Within the same index and sourcetype, I have some rows containing type=master
and many more rows containing type=slave
. Both these row types have a common identifier field identifier=some_string
. Each master
row has corresponding many slave
rows.
What I want is get all the type=slave
rows but in each row, also add some of the fields that are only found in corresponding type=master
rows.
Example, for rows that look like this:
type=master identifier=id1 prop_mast1=string1 prop_mast2=string1
type=master identifier=id2 prop_mast1=string2 prop_mast2=string2
type=slave identifier=id1 prop_slave1=string1 prop_slave2=string1
type=slave identifier=id1 prop_slave1=string2 prop_slave2=string2
type=slave identifier=id2 prop_slave1=string3 prop_slave2=string3
I want to get a result like this:
type=slave identifier=id1 prop_slave1=string1 prop_slave2=string1 prop_mast1=string1 prop_mast2=string1
type=slave identifier=id1 prop_slave1=string2 prop_slave2=string2 prop_mast1=string1 prop_mast2=string1
type=slave identifier=id2 prop_slave1=string3 prop_slave2=string3 prop_mast1=string2 prop_mast2=string2
Clearly I need to join between type=master
and type=slave
rows on identifier
field. I tried selfjoin
but the result does not look like a joined data set to me at all. What do I do?

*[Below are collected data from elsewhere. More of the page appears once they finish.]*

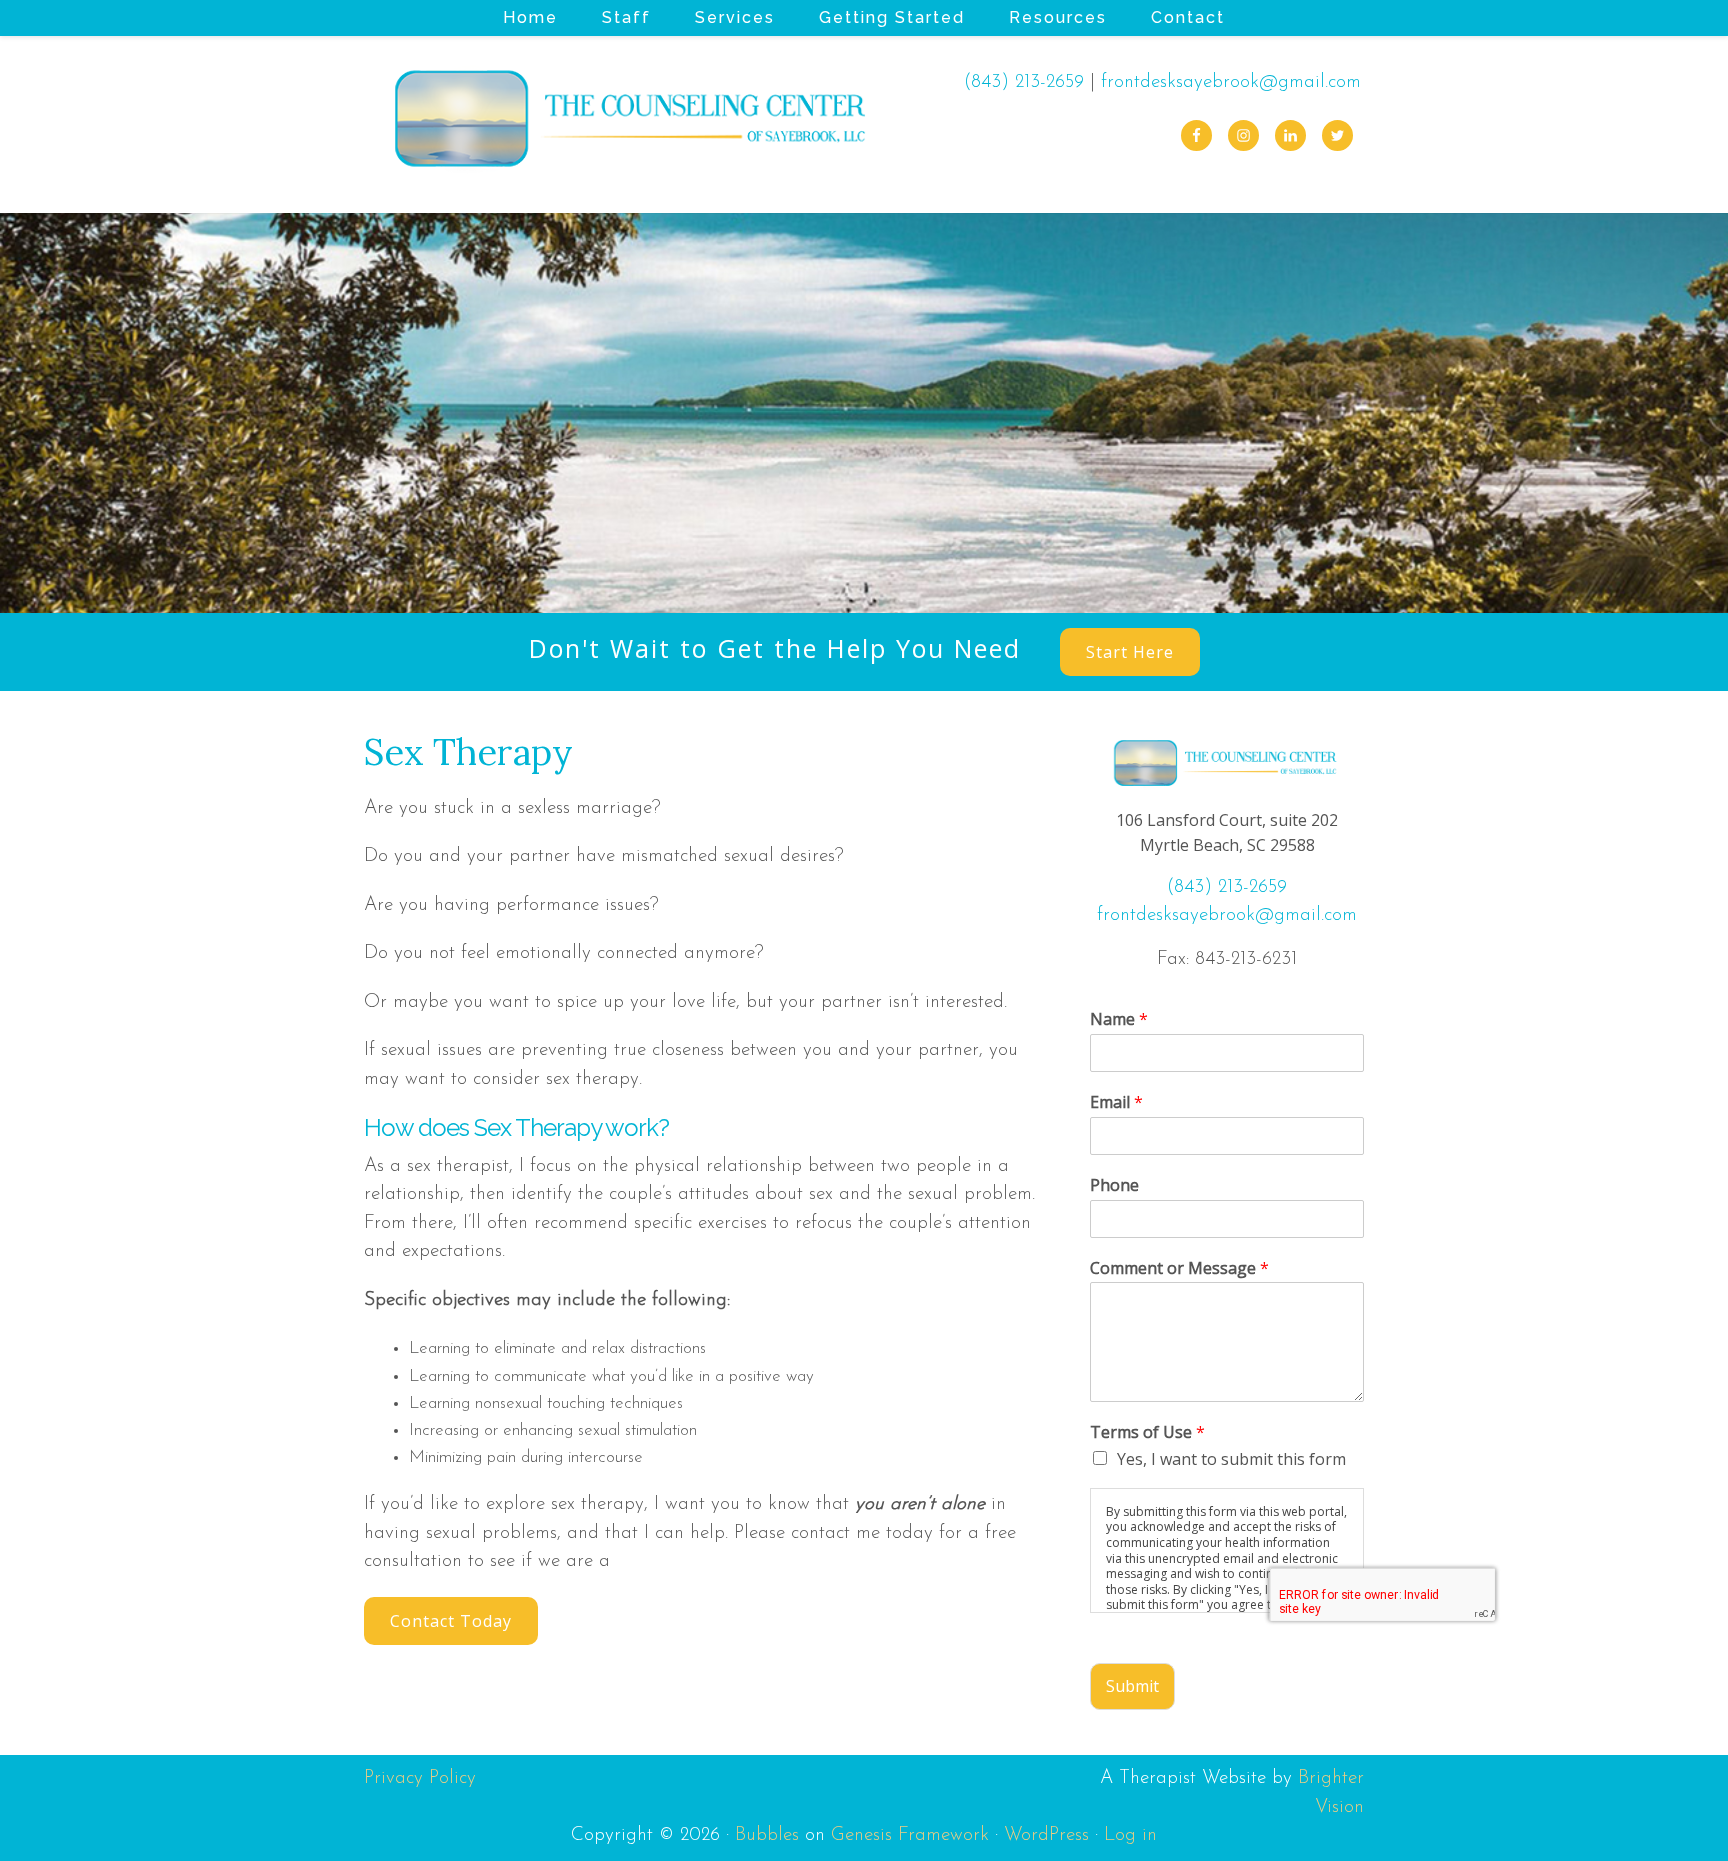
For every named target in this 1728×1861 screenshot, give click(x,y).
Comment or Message (1179, 1268)
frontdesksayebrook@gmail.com (1231, 82)
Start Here (1130, 652)
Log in (1130, 1835)
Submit (1132, 1686)
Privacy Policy (420, 1778)
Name (1119, 1019)
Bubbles (767, 1835)
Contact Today (451, 1621)
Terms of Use (1147, 1432)
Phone (1114, 1185)
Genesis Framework (910, 1835)
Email (1116, 1102)
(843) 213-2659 (1024, 82)
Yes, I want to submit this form (1231, 1459)
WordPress (1046, 1835)
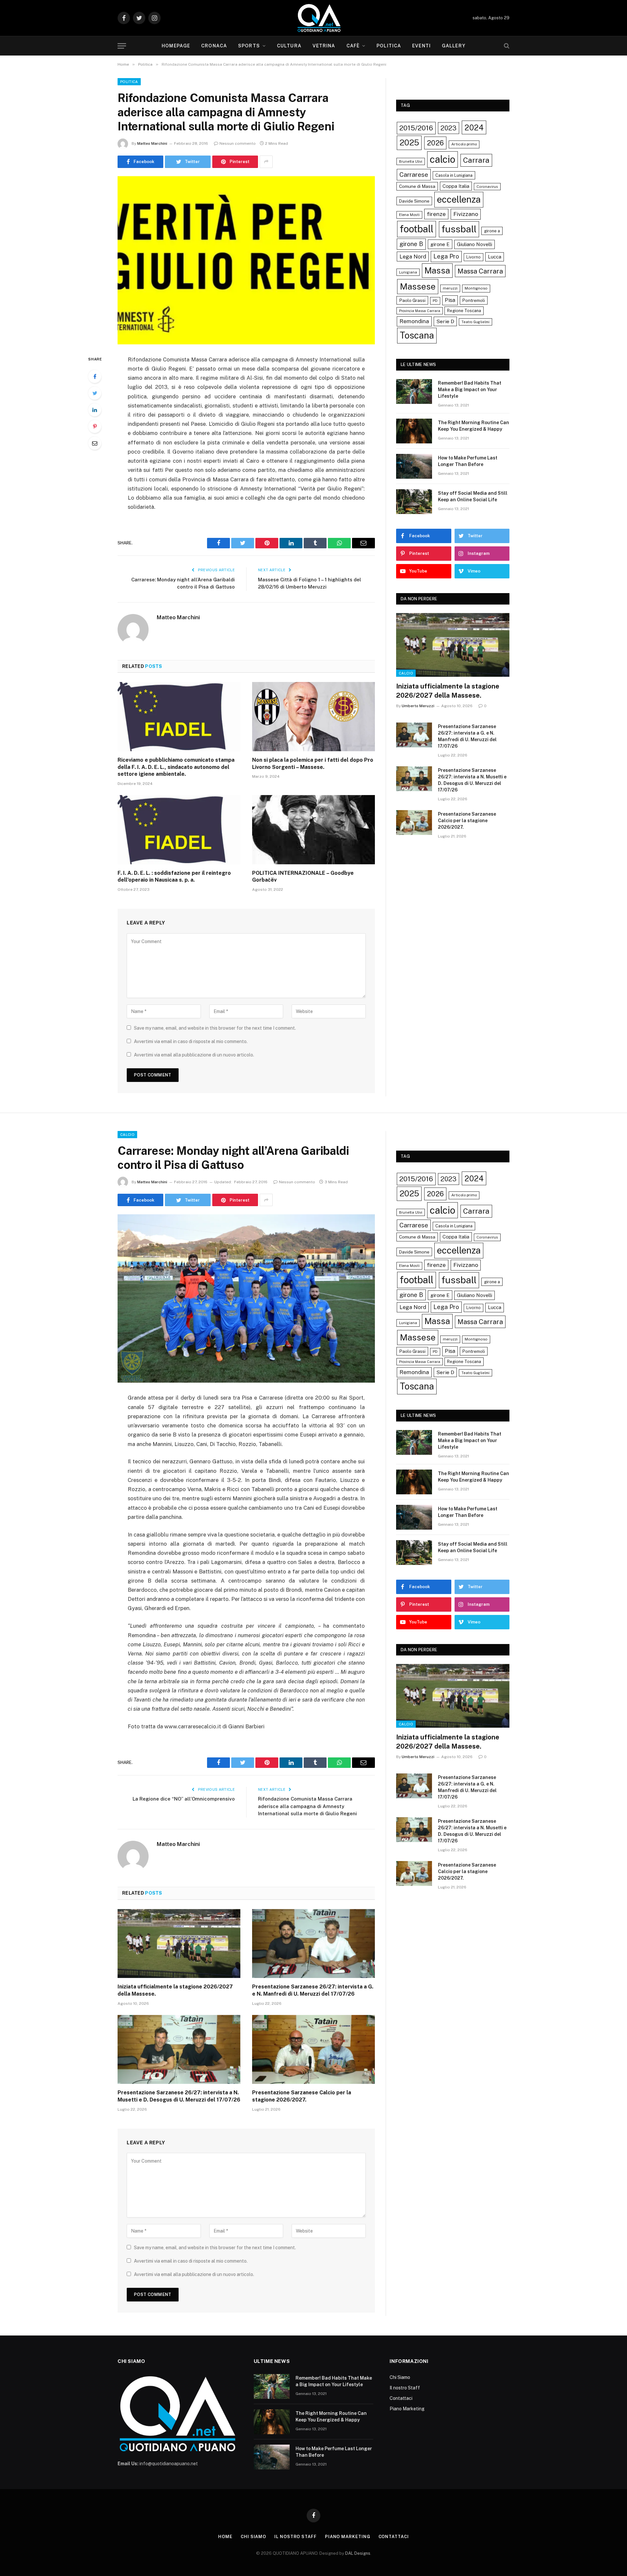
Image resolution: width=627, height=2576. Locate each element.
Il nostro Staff (405, 2387)
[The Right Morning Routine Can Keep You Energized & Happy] (414, 431)
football (416, 229)
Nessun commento (237, 143)
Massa (437, 270)
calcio (442, 159)
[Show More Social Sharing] (266, 162)
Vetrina (324, 45)
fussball (459, 229)
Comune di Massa (417, 186)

If identifier is unique (except when it won't be) you can do this much more simply. Simply "search" all the data you want, then group them either with transaction (which is easier but may have some performance implications) or stats (which is a bit more work but scales better). In either case the transaction way will work for testing/exploring the data just fine...
index=<whatever> sourcetype=<whatever> (type=master OR type=slave)
| transaction maxspan=1h identifier
You'll want to make the maxspan=1h
parameter be as long as two events that should be combined can be separated by, but otherwise keep it as short as you can. (So if the master and slave events will always happen within 5 minutes of each other, set maxspan to 5m, or maybe 7m or something.)
That will give you output all grouped up. Now, stats will be more efficient especially in larger datasets or with clustered indexers. But you sort of need to know what you want out the other end. The basic functionality would be
index=<whatever> sourcetype=<whatever> (type=master OR type=slave)
| stats count, <other fields here with aggregation> BY identifier
The tricky part is the "other fields here with aggregation, because it's a) important and b) not always obvious. Here's one possibility -
index=<whatever> sourcetype=<whatever> (type=master OR type=slave)
| stats count, list(prop_slave1) AS slave1Props, values(prop_slave2) AS slave2Props, max(prop_mast2) AS OTHER BY identifier
Feel free to ask more or to play with the other stats functions - there are many.
Happy Splunking!
Rich